The footnoting in FDR is highly extensive and the curious reader will look at many of them and make notes to read on additional topics as Smith piques the interest of any with any significant interest in Roosevelt. He, like Lincoln, was the President in a time where it is difficult to imagine, even for his critics, another person assuming the role. Smith explains and documents almost all of FDR's life and gives very plausible reasons for his rather radical views at the time, especially for one with his Hudson River pedigree. He tackles his many physical challenges, his relationship with his peripatetic wife Eleanor (see Doris Kearns Goodwin's No Ordinary Time) , his affair with Lucy Mercer Rutherford, his intimate relationship with Churchill (see Jon Meacham's Franklin and Winston) and his reliance on a cast of eclectic personal and political operatives over the years. All of his public years are well covered, perhaps even more so his early years in New York politics.

There is very little, if nothing to criticize about this book. One could make an argument that Smith tried too hard to keep it a readable 636 pages with and additional 221 pages of notes and an exhaustive bibliography. Maybe two volumes would have improved this work, but that is sheer conjecture. This book must be read by all with more than a passing interest in 20th Century American history. Simply sublime.



1 out of 5 stars Move along, nothing to see here   May 22, 2008
 26 out of 41 found this review helpful

I bought this book because I wanted more knowledge of how a successful presidency is achieved. Historians have consistently ranked FDR in third place among presidents, behind Washington and Lincoln. I also wanted updated research, and a modern writing style.

When I received the book, and saw conservative commentator George F. Will's praise on the dust jacket, I knew something was wrong.

It went downhill from Mr. Will's comment.

According to the book, Roosevelt rode in on his wealth and cousin Teddy's popularity. He was swept along by his political handlers.

The book concentrates on FDR's failures and glosses over his legacy. For example, it devotes many pages to the court packing attempt, and scant paragraphs to the WPA or TVA or Social Security (or to the entirety of the New Deal for that matter).
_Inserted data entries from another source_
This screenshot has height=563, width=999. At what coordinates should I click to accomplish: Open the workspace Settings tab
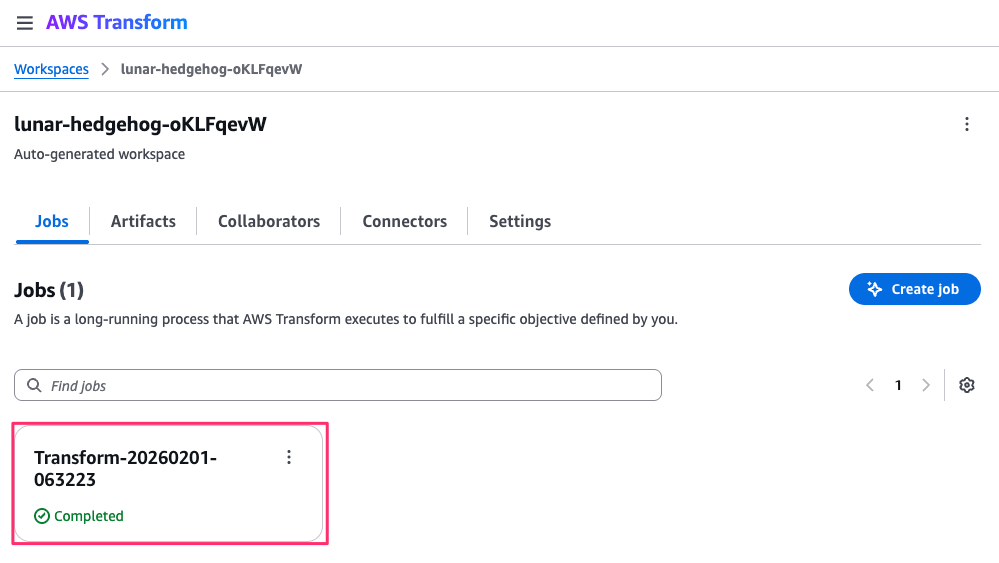[x=520, y=221]
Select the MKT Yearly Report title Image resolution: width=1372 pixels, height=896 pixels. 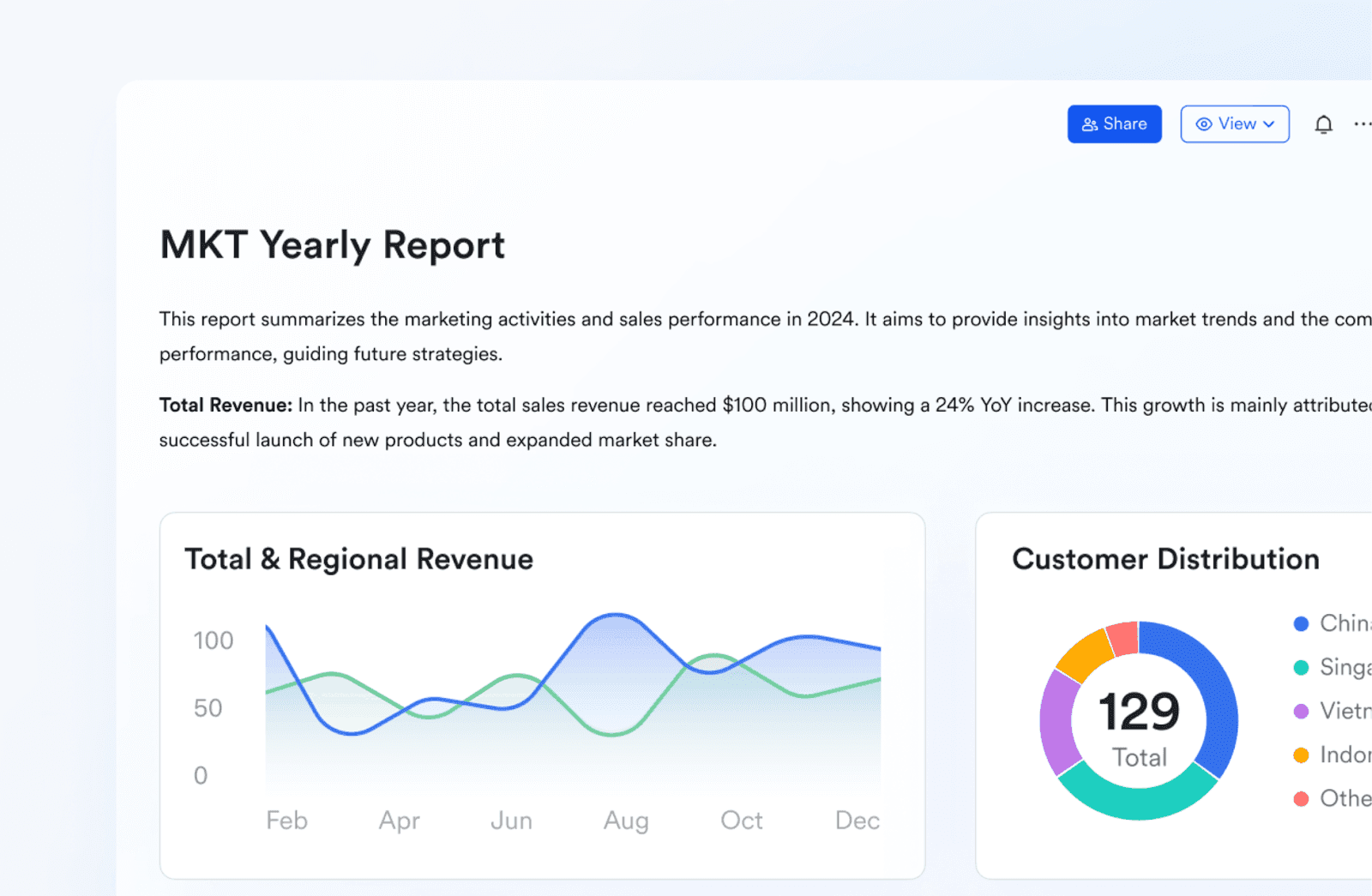[333, 245]
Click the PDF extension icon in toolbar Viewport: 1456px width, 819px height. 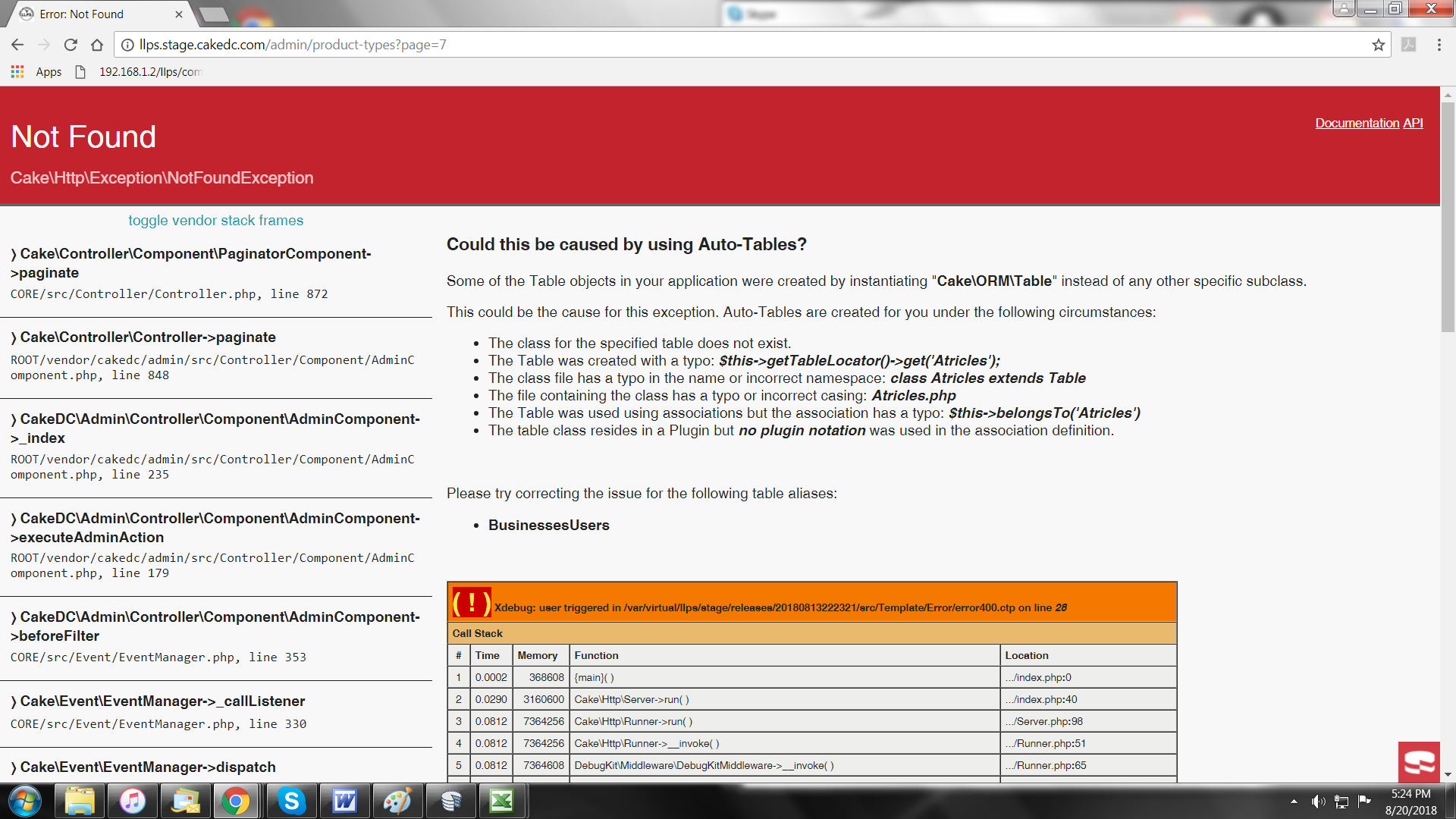[x=1408, y=45]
It discusses the minutia of his daily life, but provides no insight into the man. It discusses what time he got up in the morning (late) and what time was happy hour. Yet it gives no insight of how Roosevelt formed his political or social views, how he effectively worked with foe and friend to achieve his agenda, how he stabilized the financial institutions, and lifted America from the Great Depression.

If you're looking for such a book, move along, there's nothing here to see.



5 out of 5 stars IT SHOULD WIN A PULITZER AT LEAST   May 26, 2007
 21 out of 29 found this review helpful

As a long-time student of the New Deal, I expected a popularized biography of Roosevelt, but was very pleasantly surprised. Smith is very even-handed, let's the warts on FDR's personality and conduct (court-packing, trying to defeat conservative Senators in 1938, he and Eleanor as among the worst parents ever) speak for themselves. His style is easy to follow and exceptionally well-written. He also is not afraid of writing about FDR's mistresses, Missy LeHand, his personal secretary, and Lucy Rutherford, and even the dismal state of FDR's personal bedroom at the White House (old money, you know), his refusal to fire ineffective cabinet officers, his inattention to details (shades of Reagan), his politically-savey but opportunistic twists and turns when dealing with difficult policy issues such as neutrality in 1939-1940, but FDR shines in Smith's hands as a courageous man, a brilliant and tough politician, a great communicator, and one of the most self-confident Presidents ever.